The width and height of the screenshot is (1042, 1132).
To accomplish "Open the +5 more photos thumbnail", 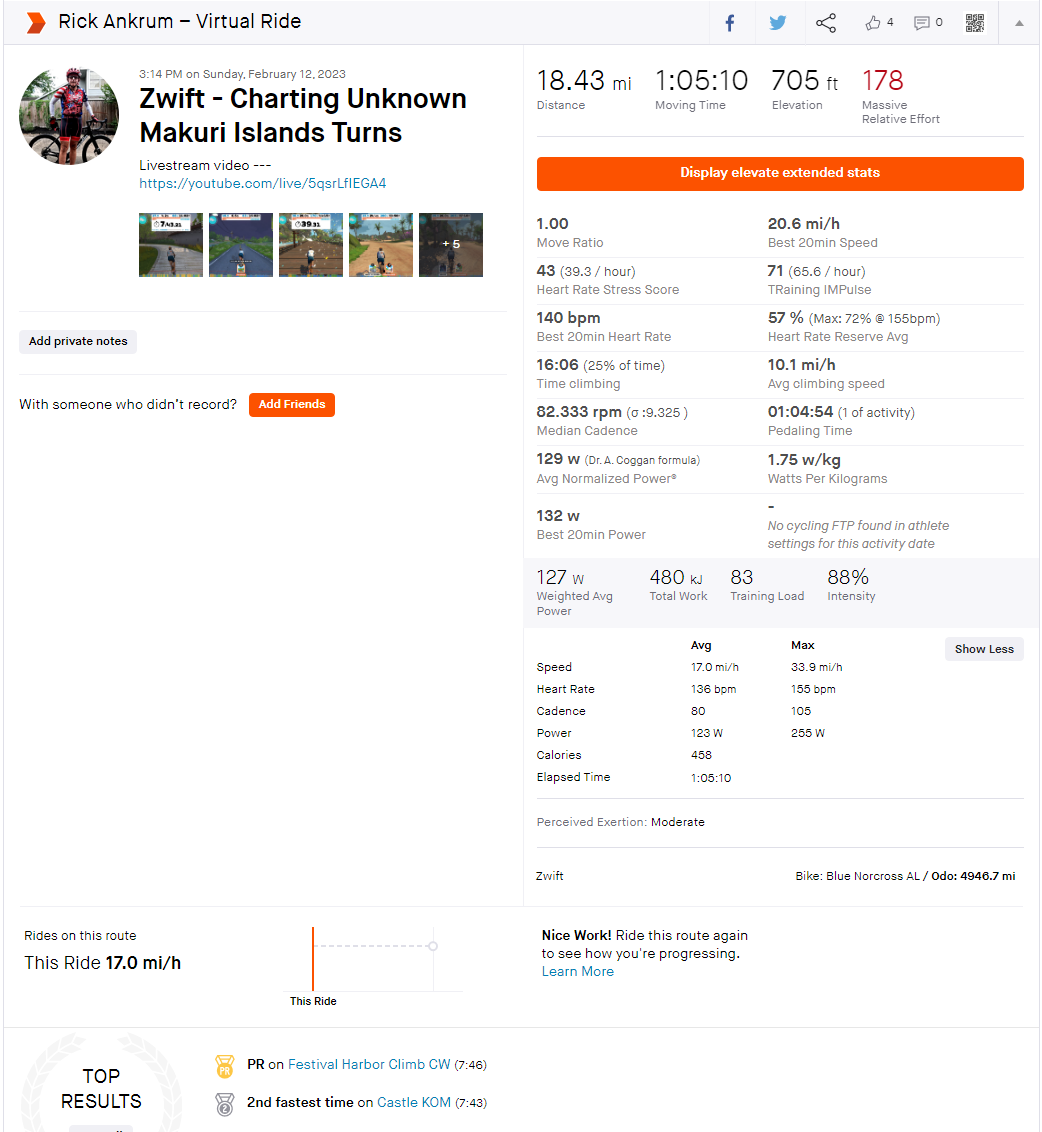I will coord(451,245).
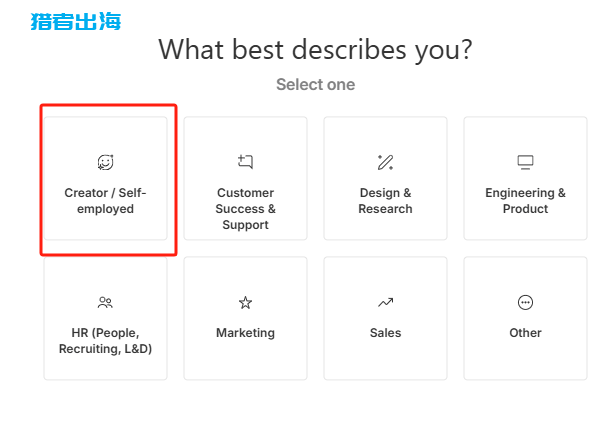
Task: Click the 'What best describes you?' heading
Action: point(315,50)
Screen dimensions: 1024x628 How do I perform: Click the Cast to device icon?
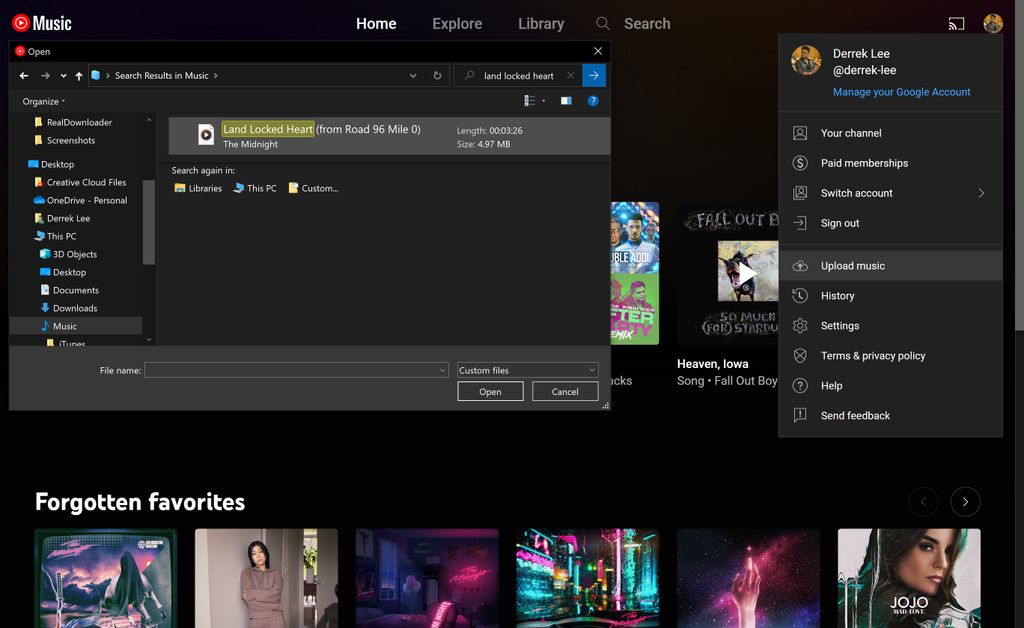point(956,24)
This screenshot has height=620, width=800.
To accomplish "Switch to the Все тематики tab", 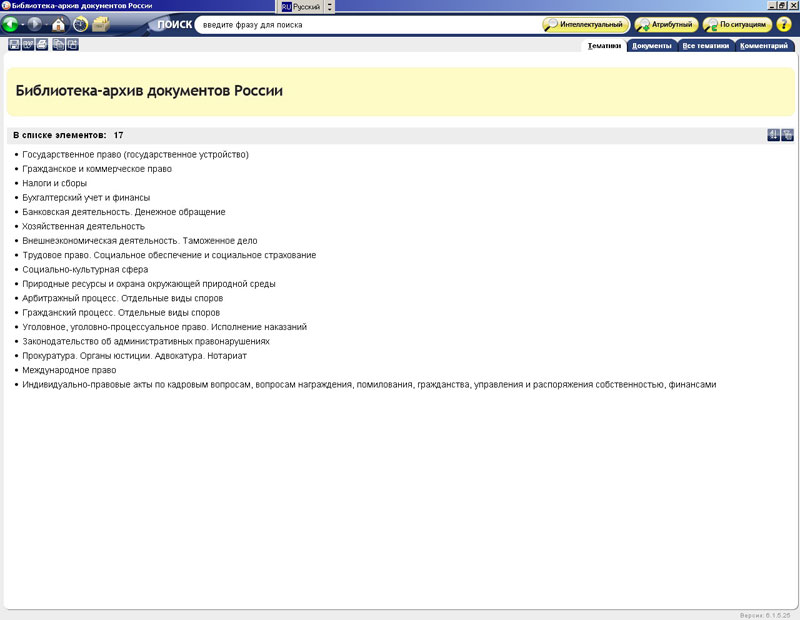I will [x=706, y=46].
==
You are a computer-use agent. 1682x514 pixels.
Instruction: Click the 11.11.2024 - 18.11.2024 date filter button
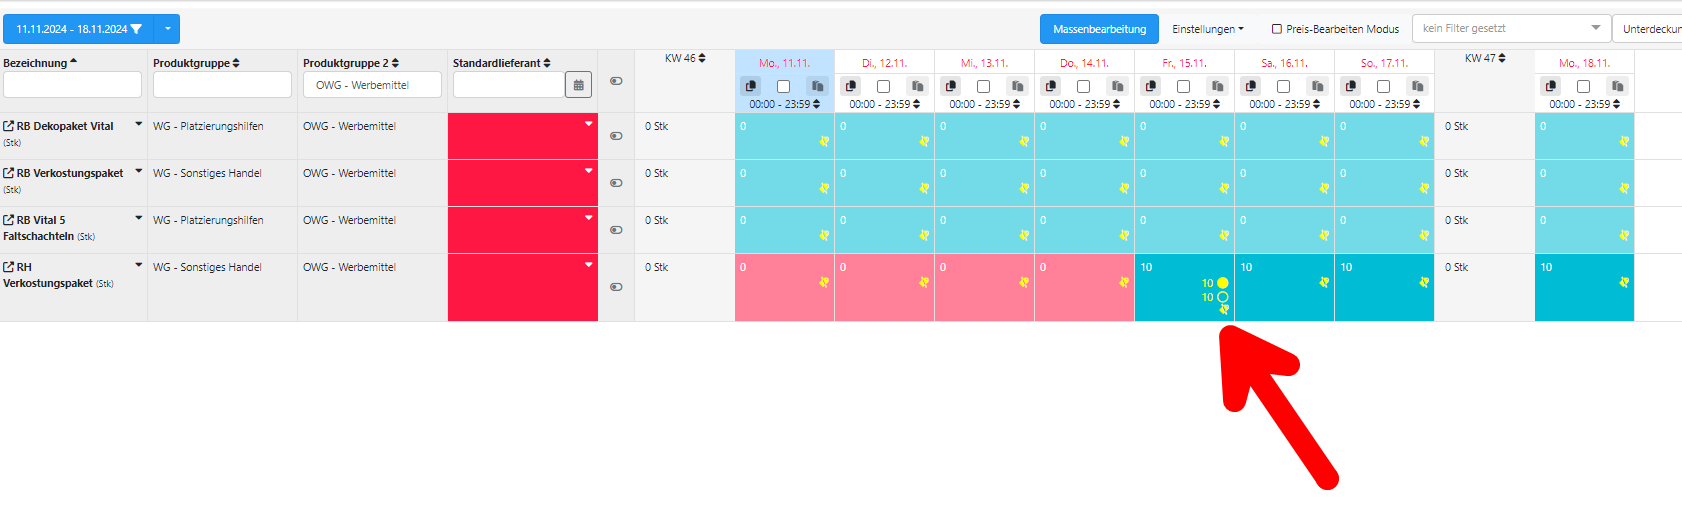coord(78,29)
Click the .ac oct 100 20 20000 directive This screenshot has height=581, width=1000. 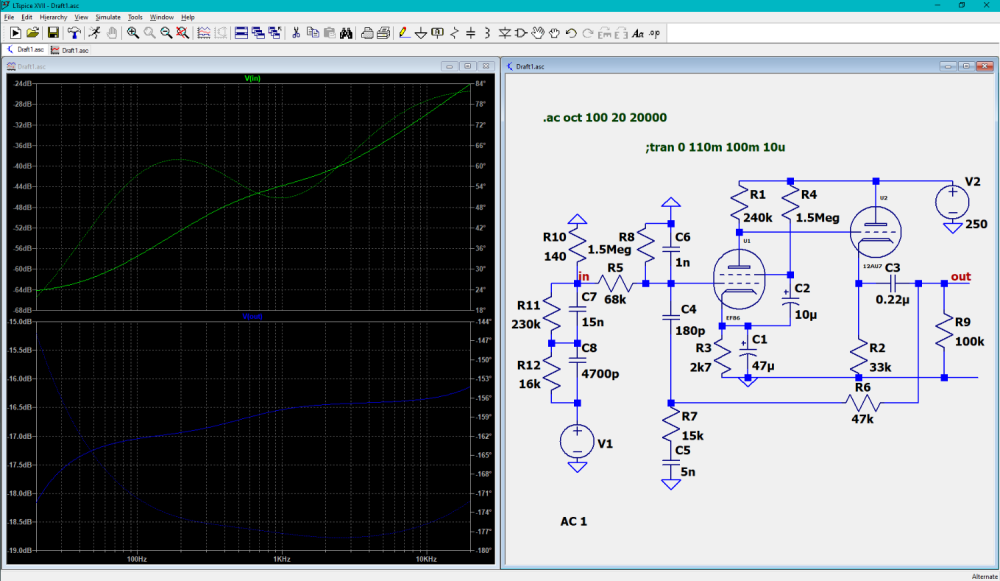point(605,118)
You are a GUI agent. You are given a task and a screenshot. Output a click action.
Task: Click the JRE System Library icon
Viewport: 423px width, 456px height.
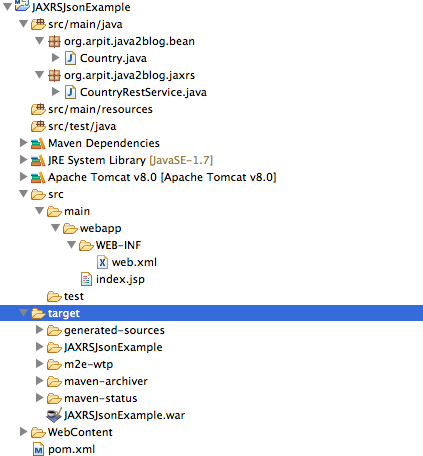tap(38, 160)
...
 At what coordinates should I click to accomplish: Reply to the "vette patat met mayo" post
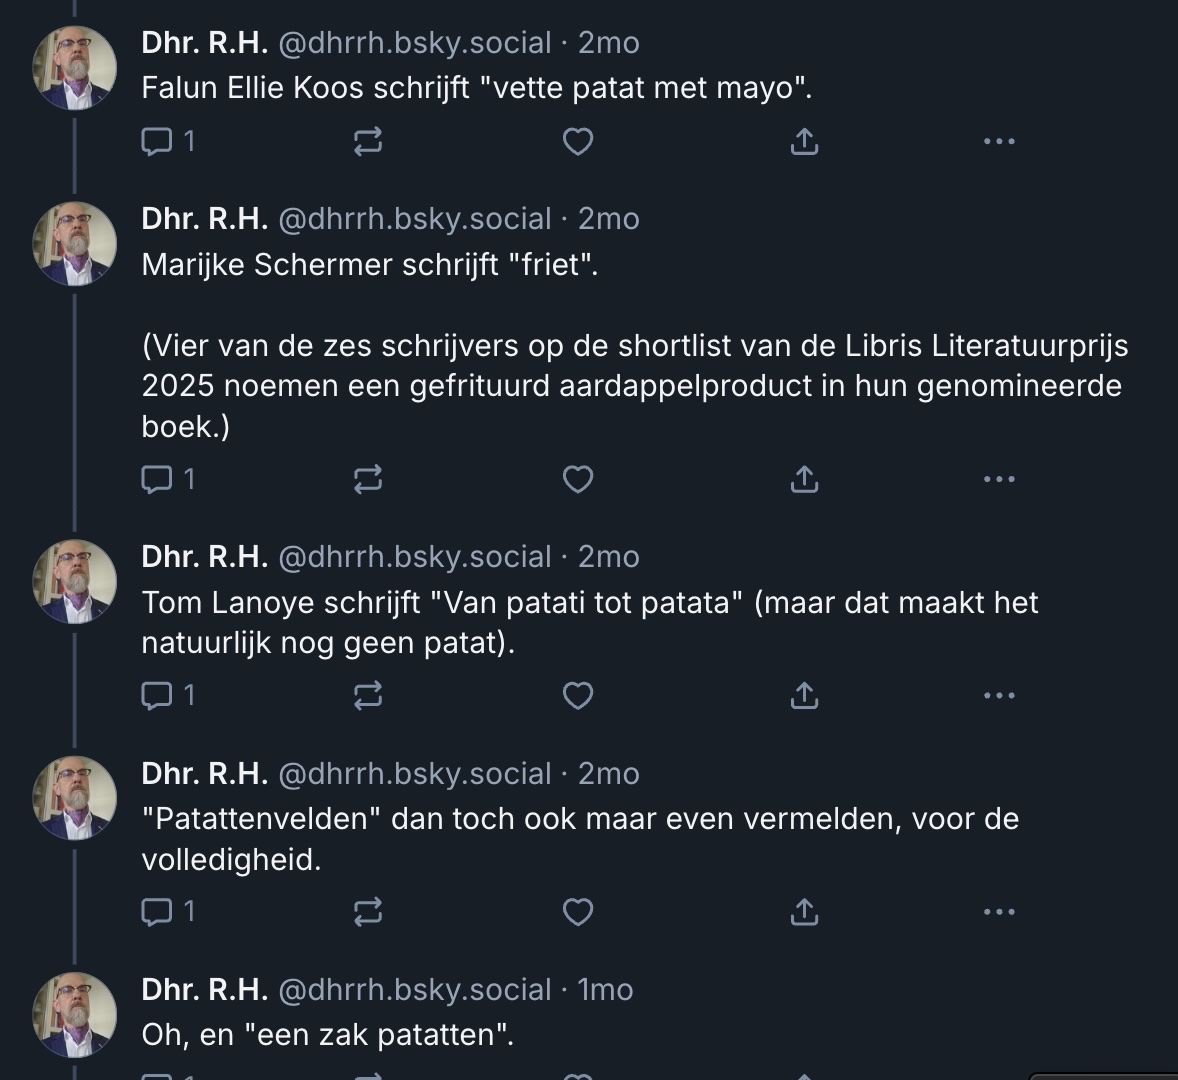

▸ **About this exercise**
From the entries, work out how many lines include the word "agent", answering with the number only.

▸ **Result of this exercise**
2